How Cybersecurity Could be at Risk With Right to Repair

Conversations in state houses across the country are surfacing around right to repair. Just last month, California finalized their version of a right to repair bill that addressed the requirement of manufacturers such as Apple to allow customers to fix their broken or damaged devices. But important caveats exist in this debate, especially when considering the level of access right to repair laws can give some of our most critical systems.

A recent op-ed by Retired Army Major General James “Spider” Marks in the Washington Times looks at the notion of right to repair and highlights how for some classes of products there are significant cyber security risks that could result from increased and – what many advocate for – unfettered access to highly connected and critical devices.

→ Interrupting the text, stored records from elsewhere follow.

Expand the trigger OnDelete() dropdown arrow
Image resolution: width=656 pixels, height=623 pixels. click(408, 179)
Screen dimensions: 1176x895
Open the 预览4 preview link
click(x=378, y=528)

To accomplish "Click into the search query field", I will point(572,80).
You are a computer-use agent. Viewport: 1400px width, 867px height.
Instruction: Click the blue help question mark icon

Proponents of right to repair laws in the medical device space ask manufacturers of devices to release proprietary information to Independent Service Organizations (ISOs) that are not regulated by the Food and Drug Administration (FDA), posing a serious threat to patient safety. Marks points out the vulnerabilities and risks being taken with mandates that open up information about the parts and operations. In consideration of the healthcare industry, he emphasizes their status as frequent targets of cyberattacks and states, “medical devices require connectivity, which means they could be turned against their infrastructure, if compromised.”

These intricate medical devices often serve patients, with lives on the line, and Marks reiterates the need to keep these devices “highly regulated by the federal government, which acts as a kind of stopgap to prevent widespread access to any vulnerabilities these critical systems may have.”